Stool-based tests done at home are an easy, noninvasive and effective alternative to screening colonoscopies, and studies indicate that more people are willing to use them. But if they return a positive result, they must be followed by a diagnostic colonoscopy to determine whether colon cancer is present.
Jeff Mohl, PhD, of the American Medical Group Association in Virginia, and colleagues analyzed the rates of follow-up colonoscopy after a positive stool test for colon cancer. This retrospective study included de-identified administrative claims and electronic health records data from June 2015 through June 2021 for 32,769 people across 39 health care organizations.
The study population included average-risk primary care patients ages 50 to 75. In 2021, the U.S. Preventive Services Task Force recommended colorectal cancer screening for adults starting at age 45.
The main study outcome was the rate of follow-up colonoscopy within one year after a positive stool test; the overall rate was 56%. The rates of follow-up colonoscopy within three months and six months after a positive stool test were 43% and 51%, respectively. Lower rates of follow-up were observed during the early phase of the COVID-19 pandemic.
Follow-up colonoscopy rates varied depending on type of insurance, race and ethnicity, comorbidities, the particular health care organization and the type of stool-based test.
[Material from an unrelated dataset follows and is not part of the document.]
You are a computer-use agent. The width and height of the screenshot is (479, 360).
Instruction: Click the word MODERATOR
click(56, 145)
For instance, people covered by private insurance were more likely to have a follow-up colonoscopy than those on Medicare or Medicaid.
Interviews with clinicians revealed that none of them were aware of the low rates of follow-up colonoscopy. The clinicians mentioned patient difficulty with the colonoscopy preparation and procedure as well as organizational problems as reasons for the low rates.
“This study found that follow-up colonoscopy rates after a positive stool-based test result for colorectal cancer screening were low among an average-risk population,” the researchers wrote. “Socioeconomic factors and the COVID-19 pandemic were associated with lower follow-up colonoscopy rates, presenting opportunities for targeted intervention by clinicians and health care systems.”